- _What is required_: Convert every line of the listing below into a Markdown table with the columns Row and Listing line, numbering the rows in order and leaving out blank lines.

(Records from a data collection)
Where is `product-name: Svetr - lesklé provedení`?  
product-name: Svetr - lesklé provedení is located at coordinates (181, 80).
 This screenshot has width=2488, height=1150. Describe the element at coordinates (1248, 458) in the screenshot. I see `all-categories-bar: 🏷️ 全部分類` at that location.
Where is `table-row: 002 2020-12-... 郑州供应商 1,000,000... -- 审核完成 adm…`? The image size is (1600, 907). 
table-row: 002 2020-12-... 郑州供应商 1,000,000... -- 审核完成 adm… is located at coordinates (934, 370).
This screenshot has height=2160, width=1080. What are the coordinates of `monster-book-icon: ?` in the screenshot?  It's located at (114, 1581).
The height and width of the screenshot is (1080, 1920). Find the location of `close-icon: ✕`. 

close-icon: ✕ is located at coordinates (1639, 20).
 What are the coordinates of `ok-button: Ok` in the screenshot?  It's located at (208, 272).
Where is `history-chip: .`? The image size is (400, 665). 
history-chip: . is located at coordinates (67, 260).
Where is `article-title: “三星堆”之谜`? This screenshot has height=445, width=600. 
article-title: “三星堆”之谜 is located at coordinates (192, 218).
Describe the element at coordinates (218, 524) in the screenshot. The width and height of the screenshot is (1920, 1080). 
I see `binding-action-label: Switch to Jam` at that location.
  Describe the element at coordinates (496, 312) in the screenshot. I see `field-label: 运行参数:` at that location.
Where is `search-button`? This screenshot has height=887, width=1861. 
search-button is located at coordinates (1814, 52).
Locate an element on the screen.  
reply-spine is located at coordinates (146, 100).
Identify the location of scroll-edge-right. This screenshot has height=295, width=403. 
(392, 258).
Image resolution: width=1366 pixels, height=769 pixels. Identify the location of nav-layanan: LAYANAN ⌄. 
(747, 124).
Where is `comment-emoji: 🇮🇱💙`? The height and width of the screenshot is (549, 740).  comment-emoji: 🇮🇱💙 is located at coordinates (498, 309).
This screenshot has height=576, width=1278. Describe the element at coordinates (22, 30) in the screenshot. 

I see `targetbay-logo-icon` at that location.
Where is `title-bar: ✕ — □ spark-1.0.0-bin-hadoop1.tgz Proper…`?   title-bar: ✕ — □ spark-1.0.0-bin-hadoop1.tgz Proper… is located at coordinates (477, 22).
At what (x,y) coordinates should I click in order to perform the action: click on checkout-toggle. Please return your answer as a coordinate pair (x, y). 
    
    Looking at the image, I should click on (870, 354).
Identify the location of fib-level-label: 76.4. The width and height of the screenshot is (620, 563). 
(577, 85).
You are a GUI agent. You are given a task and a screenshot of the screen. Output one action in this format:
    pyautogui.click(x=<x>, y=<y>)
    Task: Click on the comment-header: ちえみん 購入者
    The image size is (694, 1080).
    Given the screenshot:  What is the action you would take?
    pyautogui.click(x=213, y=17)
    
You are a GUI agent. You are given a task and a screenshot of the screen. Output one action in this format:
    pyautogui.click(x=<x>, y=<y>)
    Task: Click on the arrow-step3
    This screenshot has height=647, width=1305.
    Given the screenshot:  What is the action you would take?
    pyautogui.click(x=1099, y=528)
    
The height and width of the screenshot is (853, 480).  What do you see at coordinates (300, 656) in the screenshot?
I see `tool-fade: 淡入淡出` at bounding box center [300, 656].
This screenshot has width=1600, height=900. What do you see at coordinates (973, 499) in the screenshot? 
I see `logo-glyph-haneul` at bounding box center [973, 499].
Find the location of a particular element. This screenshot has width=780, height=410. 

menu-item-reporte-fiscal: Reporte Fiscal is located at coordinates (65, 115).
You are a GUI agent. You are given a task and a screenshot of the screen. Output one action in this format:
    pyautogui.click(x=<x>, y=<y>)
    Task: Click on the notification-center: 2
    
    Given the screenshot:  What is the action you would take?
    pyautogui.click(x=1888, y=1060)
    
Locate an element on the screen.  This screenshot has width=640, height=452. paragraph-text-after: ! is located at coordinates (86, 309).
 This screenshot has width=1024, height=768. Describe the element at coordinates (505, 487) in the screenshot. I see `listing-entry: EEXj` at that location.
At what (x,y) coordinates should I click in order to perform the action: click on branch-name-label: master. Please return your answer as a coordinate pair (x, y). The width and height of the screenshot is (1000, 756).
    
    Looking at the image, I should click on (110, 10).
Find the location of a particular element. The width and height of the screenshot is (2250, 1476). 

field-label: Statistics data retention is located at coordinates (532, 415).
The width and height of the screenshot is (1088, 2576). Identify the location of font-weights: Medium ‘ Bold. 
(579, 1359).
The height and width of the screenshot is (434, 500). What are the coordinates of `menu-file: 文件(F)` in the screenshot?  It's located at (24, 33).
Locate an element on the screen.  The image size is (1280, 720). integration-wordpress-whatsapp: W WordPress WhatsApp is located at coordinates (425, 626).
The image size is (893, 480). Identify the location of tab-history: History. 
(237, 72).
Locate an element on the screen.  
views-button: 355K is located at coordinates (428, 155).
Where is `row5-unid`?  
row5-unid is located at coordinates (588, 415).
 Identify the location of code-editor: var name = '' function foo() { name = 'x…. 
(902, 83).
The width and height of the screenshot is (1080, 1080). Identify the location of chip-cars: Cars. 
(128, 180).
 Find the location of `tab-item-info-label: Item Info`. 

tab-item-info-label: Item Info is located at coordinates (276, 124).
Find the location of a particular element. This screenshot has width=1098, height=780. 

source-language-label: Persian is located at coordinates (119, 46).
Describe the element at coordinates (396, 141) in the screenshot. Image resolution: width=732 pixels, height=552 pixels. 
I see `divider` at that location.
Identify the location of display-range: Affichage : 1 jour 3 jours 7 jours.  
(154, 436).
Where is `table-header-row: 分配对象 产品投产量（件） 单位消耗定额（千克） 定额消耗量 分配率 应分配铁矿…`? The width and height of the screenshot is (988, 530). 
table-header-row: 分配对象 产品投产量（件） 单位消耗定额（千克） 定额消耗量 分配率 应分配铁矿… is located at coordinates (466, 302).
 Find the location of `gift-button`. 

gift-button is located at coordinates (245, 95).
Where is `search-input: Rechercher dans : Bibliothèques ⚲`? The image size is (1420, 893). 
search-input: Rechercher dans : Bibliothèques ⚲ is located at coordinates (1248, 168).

- _Output for this exercise_:
| Row | Listing line |
|---|---|
| 1 | Where is `product-name: Svetr - lesklé provedení`?   |
| 2 | product-name: Svetr - lesklé provedení is located at coordinates (181, 80). |
| 3 |  This screenshot has width=2488, height=1150. Describe the element at coordinates (1248, 458) in the screenshot. I see `all-categories-bar: 🏷️ 全部分類` at that location. |
| 4 | Where is `table-row: 002 2020-12-... 郑州供应商 1,000,000... -- 审核完成 adm…`? The image size is (1600, 907).  |
| 5 | table-row: 002 2020-12-... 郑州供应商 1,000,000... -- 审核完成 adm… is located at coordinates (934, 370). |
| 6 | This screenshot has height=2160, width=1080. What are the coordinates of `monster-book-icon: ?` in the screenshot?  It's located at (114, 1581). |
| 7 | The height and width of the screenshot is (1080, 1920). Find the location of `close-icon: ✕`.  |
| 8 | close-icon: ✕ is located at coordinates (1639, 20). |
| 9 |  What are the coordinates of `ok-button: Ok` in the screenshot?  It's located at (208, 272). |
| 10 | Where is `history-chip: .`? The image size is (400, 665).  |
| 11 | history-chip: . is located at coordinates (67, 260). |
| 12 | Where is `article-title: “三星堆”之谜`? This screenshot has height=445, width=600.  |
| 13 | article-title: “三星堆”之谜 is located at coordinates (192, 218). |
| 14 | Describe the element at coordinates (218, 524) in the screenshot. The width and height of the screenshot is (1920, 1080).  |
| 15 | I see `binding-action-label: Switch to Jam` at that location. |
| 16 |   Describe the element at coordinates (496, 312) in the screenshot. I see `field-label: 运行参数:` at that location. |
| 17 | Where is `search-button`? This screenshot has height=887, width=1861.  |
| 18 | search-button is located at coordinates (1814, 52). |
| 19 | Locate an element on the screen.   |
| 20 | reply-spine is located at coordinates (146, 100). |
| 21 | Identify the location of scroll-edge-right. This screenshot has height=295, width=403.  |
| 22 | (392, 258). |
| 23 | Image resolution: width=1366 pixels, height=769 pixels. Identify the location of nav-layanan: LAYANAN ⌄.  |
| 24 | (747, 124). |
| 25 | Where is `comment-emoji: 🇮🇱💙`? The height and width of the screenshot is (549, 740).  comment-emoji: 🇮🇱💙 is located at coordinates (498, 309). |
| 26 | This screenshot has height=576, width=1278. Describe the element at coordinates (22, 30) in the screenshot.  |
| 27 | I see `targetbay-logo-icon` at that location. |
| 28 | Where is `title-bar: ✕ — □ spark-1.0.0-bin-hadoop1.tgz Proper…`?   title-bar: ✕ — □ spark-1.0.0-bin-hadoop1.tgz Proper… is located at coordinates (477, 22). |
| 29 | At what (x,y) coordinates should I click in order to perform the action: click on checkout-toggle. Please return your answer as a coordinate pair (x, y).  |
| 30 |     Looking at the image, I should click on (870, 354). |
| 31 | Identify the location of fib-level-label: 76.4. The width and height of the screenshot is (620, 563).  |
| 32 | (577, 85). |
| 33 | You are a GUI agent. You are given a task and a screenshot of the screen. Output one action in this format: |
| 34 |     pyautogui.click(x=<x>, y=<y>) |
| 35 |     Task: Click on the comment-header: ちえみん 購入者 |
| 36 |     The image size is (694, 1080). |
| 37 |     Given the screenshot:  What is the action you would take? |
| 38 |     pyautogui.click(x=213, y=17) |
| 39 | You are a GUI agent. You are given a task and a screenshot of the screen. Output one action in this format: |
| 40 |     pyautogui.click(x=<x>, y=<y>) |
| 41 |     Task: Click on the arrow-step3 |
| 42 |     This screenshot has height=647, width=1305. |
| 43 |     Given the screenshot:  What is the action you would take? |
| 44 |     pyautogui.click(x=1099, y=528) |
| 45 | The height and width of the screenshot is (853, 480).  What do you see at coordinates (300, 656) in the screenshot? |
| 46 | I see `tool-fade: 淡入淡出` at bounding box center [300, 656]. |
| 47 | This screenshot has width=1600, height=900. What do you see at coordinates (973, 499) in the screenshot?  |
| 48 | I see `logo-glyph-haneul` at bounding box center [973, 499]. |
| 49 | Find the location of a particular element. This screenshot has width=780, height=410.  |
| 50 | menu-item-reporte-fiscal: Reporte Fiscal is located at coordinates (65, 115). |
| 51 | You are a GUI agent. You are given a task and a screenshot of the screen. Output one action in this format: |
| 52 |     pyautogui.click(x=<x>, y=<y>) |
| 53 |     Task: Click on the notification-center: 2 |
| 54 |     Given the screenshot:  What is the action you would take? |
| 55 |     pyautogui.click(x=1888, y=1060) |
| 56 | Locate an element on the screen.  This screenshot has width=640, height=452. paragraph-text-after: ! is located at coordinates (86, 309). |
| 57 |  This screenshot has width=1024, height=768. Describe the element at coordinates (505, 487) in the screenshot. I see `listing-entry: EEXj` at that location. |
| 58 | At what (x,y) coordinates should I click in order to perform the action: click on branch-name-label: master. Please return your answer as a coordinate pair (x, y). The width and height of the screenshot is (1000, 756). |
| 59 |     Looking at the image, I should click on (110, 10). |
| 60 | Find the location of a particular element. The width and height of the screenshot is (2250, 1476).  |
| 61 | field-label: Statistics data retention is located at coordinates (532, 415). |
| 62 | The width and height of the screenshot is (1088, 2576). Identify the location of font-weights: Medium ‘ Bold.  |
| 63 | (579, 1359). |
| 64 | The height and width of the screenshot is (434, 500). What are the coordinates of `menu-file: 文件(F)` in the screenshot?  It's located at (24, 33). |
| 65 | Locate an element on the screen.  The image size is (1280, 720). integration-wordpress-whatsapp: W WordPress WhatsApp is located at coordinates (425, 626). |
| 66 | The image size is (893, 480). Identify the location of tab-history: History.  |
| 67 | (237, 72). |
| 68 | Locate an element on the screen.   |
| 69 | views-button: 355K is located at coordinates (428, 155). |
| 70 | Where is `row5-unid`?   |
| 71 | row5-unid is located at coordinates (588, 415). |
| 72 |  Identify the location of code-editor: var name = '' function foo() { name = 'x….  |
| 73 | (902, 83). |
| 74 | The width and height of the screenshot is (1080, 1080). Identify the location of chip-cars: Cars.  |
| 75 | (128, 180). |
| 76 |  Find the location of `tab-item-info-label: Item Info`.  |
| 77 | tab-item-info-label: Item Info is located at coordinates (276, 124). |
| 78 | Find the location of a particular element. This screenshot has width=1098, height=780.  |
| 79 | source-language-label: Persian is located at coordinates (119, 46). |
| 80 | Describe the element at coordinates (396, 141) in the screenshot. Image resolution: width=732 pixels, height=552 pixels.  |
| 81 | I see `divider` at that location. |
| 82 | Identify the location of display-range: Affichage : 1 jour 3 jours 7 jours.   |
| 83 | (154, 436). |
| 84 | Where is `table-header-row: 分配对象 产品投产量（件） 单位消耗定额（千克） 定额消耗量 分配率 应分配铁矿…`? The width and height of the screenshot is (988, 530).  |
| 85 | table-header-row: 分配对象 产品投产量（件） 单位消耗定额（千克） 定额消耗量 分配率 应分配铁矿… is located at coordinates (466, 302). |
| 86 |  Find the location of `gift-button`.  |
| 87 | gift-button is located at coordinates (245, 95). |
| 88 | Where is `search-input: Rechercher dans : Bibliothèques ⚲`? The image size is (1420, 893).  |
| 89 | search-input: Rechercher dans : Bibliothèques ⚲ is located at coordinates (1248, 168). |